WHAT IS EXPECTED:
Your answer must be the exact lines from the one holding "Instruction: Focus the sample ID input field" through the end of the entries, with no pictures.

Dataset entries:
>>>
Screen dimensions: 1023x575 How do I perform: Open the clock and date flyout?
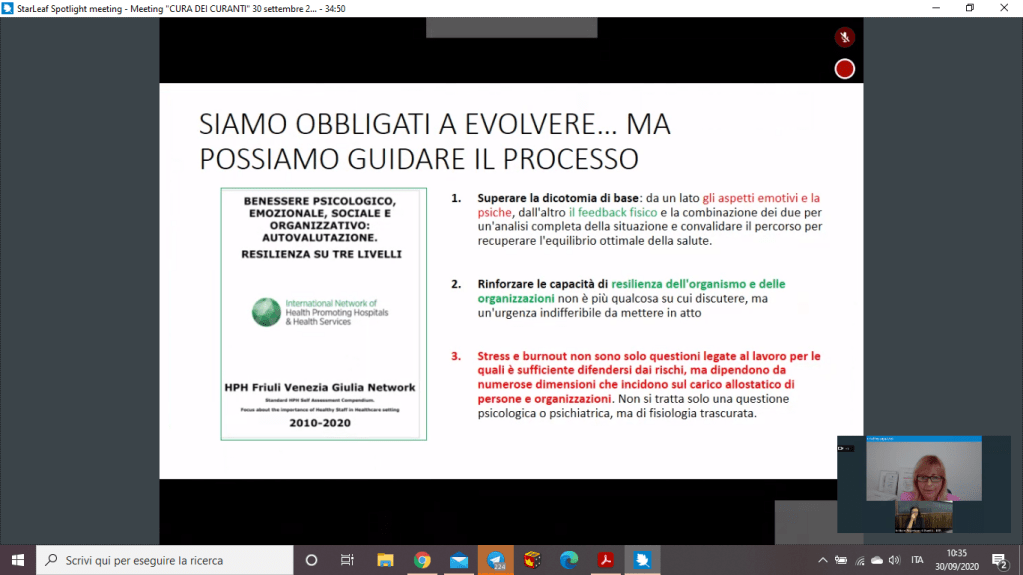pos(954,560)
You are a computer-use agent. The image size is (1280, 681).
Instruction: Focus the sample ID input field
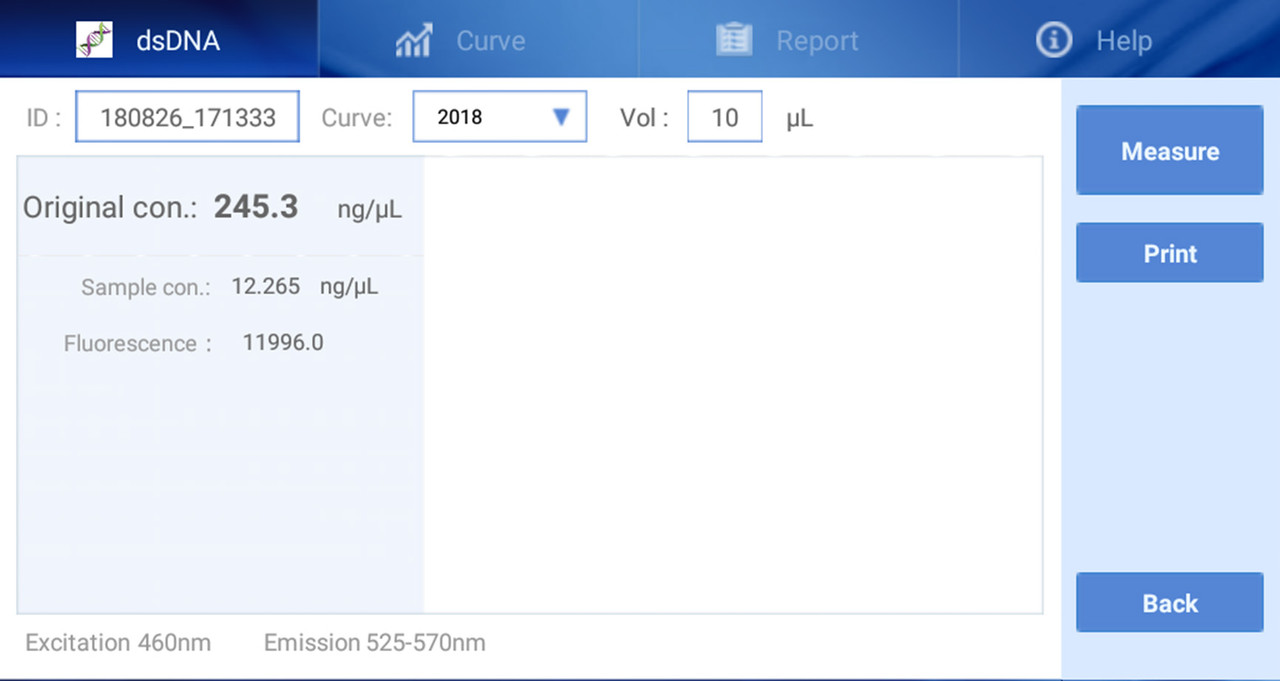pyautogui.click(x=187, y=117)
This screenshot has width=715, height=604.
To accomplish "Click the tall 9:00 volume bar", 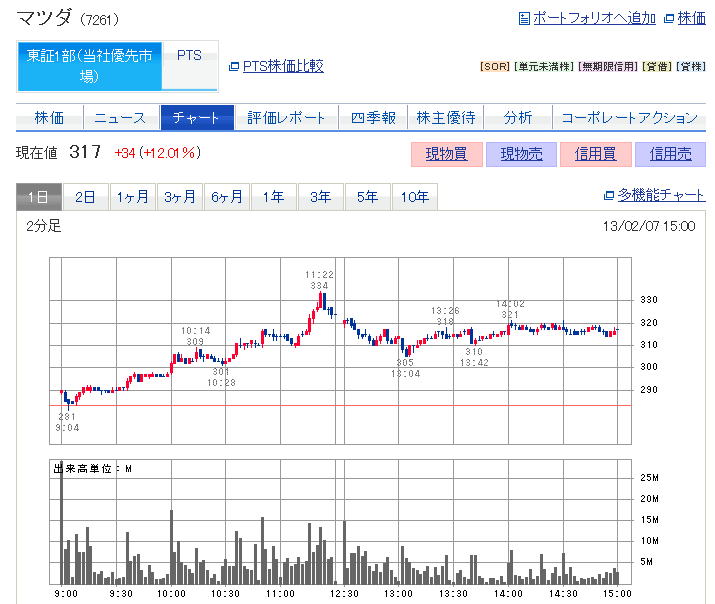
<<<
SOLUTION TO THIS PROBLEM:
Instruction: Focus the sample ID input field
pyautogui.click(x=187, y=117)
This screenshot has width=715, height=604.
To accomplish "Click the tall 9:00 volume bar", 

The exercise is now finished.